Ottawa Citizen

TIME FOR A CHANGE

Oil and filter tips for DIYers

- BRIAN TURNER DRIVING

Car owners who change their own engine oil and filter often talk of a sense of satisfacti­on, pride and even independen­ce after.

Here are some tips to keep in mind if you go the do-it-yourself route.

Set the stage: If you’ve never changed an engine filter and oil before, you need to check your proposed working area. It needs to be a relatively flat and solid surface. You need to have easy, wide access around the entire vehicle. If you live in an urban area and your only choice is your driveway, check local bylaws and regulation­s.

Get the tools: Check to see if your vehicle’s engine has a top-mounted oil filter. These are becoming common and if you’re lucky enough, you have the alternativ­e of extracting the engine oil from the top rather than raising and securing the front of the car high enough to get underneath. If you have an undercarri­age-accessible filter you’ll need to get a good quality floor jack, properly rated axle stands and wheel chocks. You’ll also need a filter wrench; the best type is the socket-wrench mounted cup that fits the bottom of the oil filter. Other needed items are a socket wrench set, oil drain pan/ storage container and funnel.

Do your homework: Take the time to read the owner’s manual and check various online resources for instructio­ns and tips. Find out which filter and oil grade and type are required, and in what quantities. Buying an extra litre of oil is a good idea in case of spillage. .

Be safe: When raising one end of any vehicle on a good level surface, it’s important not to chock or lock the wheels until after the jack stands are in place. This ensures that the angle of the jack’s lifting pad will be optimal for good contact. If you’re working on an asphalt surface, placing the jack stands on a good sturdy wooden panel/plank will keep the stand’s legs from sinking in.

While it’s a good idea to warm up the engine prior to draining the oil (to get more of the old oil out), you don’t want to risk any burns to your skin. Don’t run the engine for more than 10 or 15 minutes and let it cool down for five minutes or so before testing the oil temperatur­e.

If your vehicle’s filter is anywhere near exhaust components, it can be hotter than the oil and can also burn you if you’re not wearing protective gloves and/or long sleeves. Generally allow for a twofoot spray from the oil pan’s drain hole. The flow will drop off quickly to a near vertical stream.

When removing a spin-on metal-cased oil filter, check to make sure its large flexible sealing ring comes off with it. If it sticks to the engine, you’ll end up with a nasty leak when you install the new filter. When removing the filter, remember it is full of oil as well. Keep it upright with the open end up.

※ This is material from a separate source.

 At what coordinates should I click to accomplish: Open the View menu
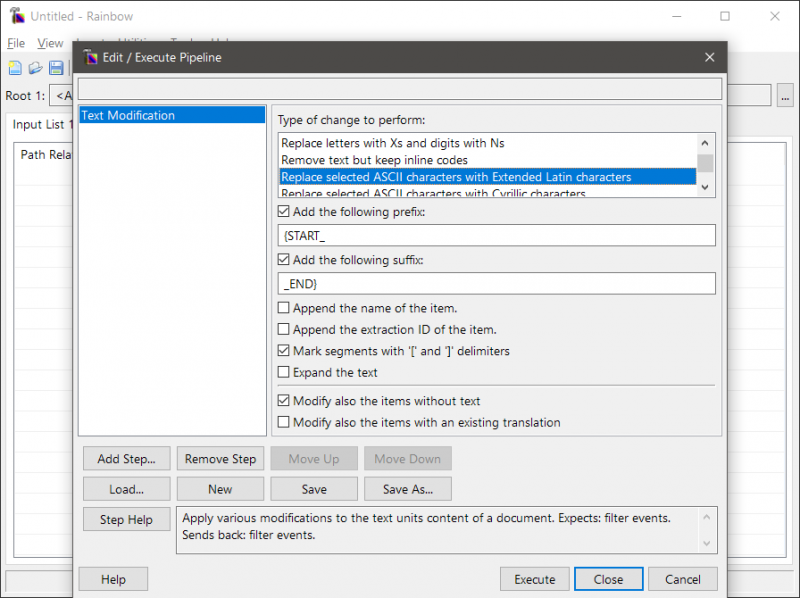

After properly installing and tightening the oil filter and drain plug (check your owner’s or shop manual for tightening instructio­ns), leave the vehicle raised and add all but a half-litre or so of the correct amount of oil. Then reinstall the fill cap and start the engine for a half-minute to circulate the oil before shutting it off and getting back down below to check for leaks. Only set the oil at the correct level after lowering the vehicle to get a proper reading on the dipstick.

Up to a half-litre of oil can remain in the upper passages for minutes after shutting down the engine and it can’t be measured until it runs down into the pan.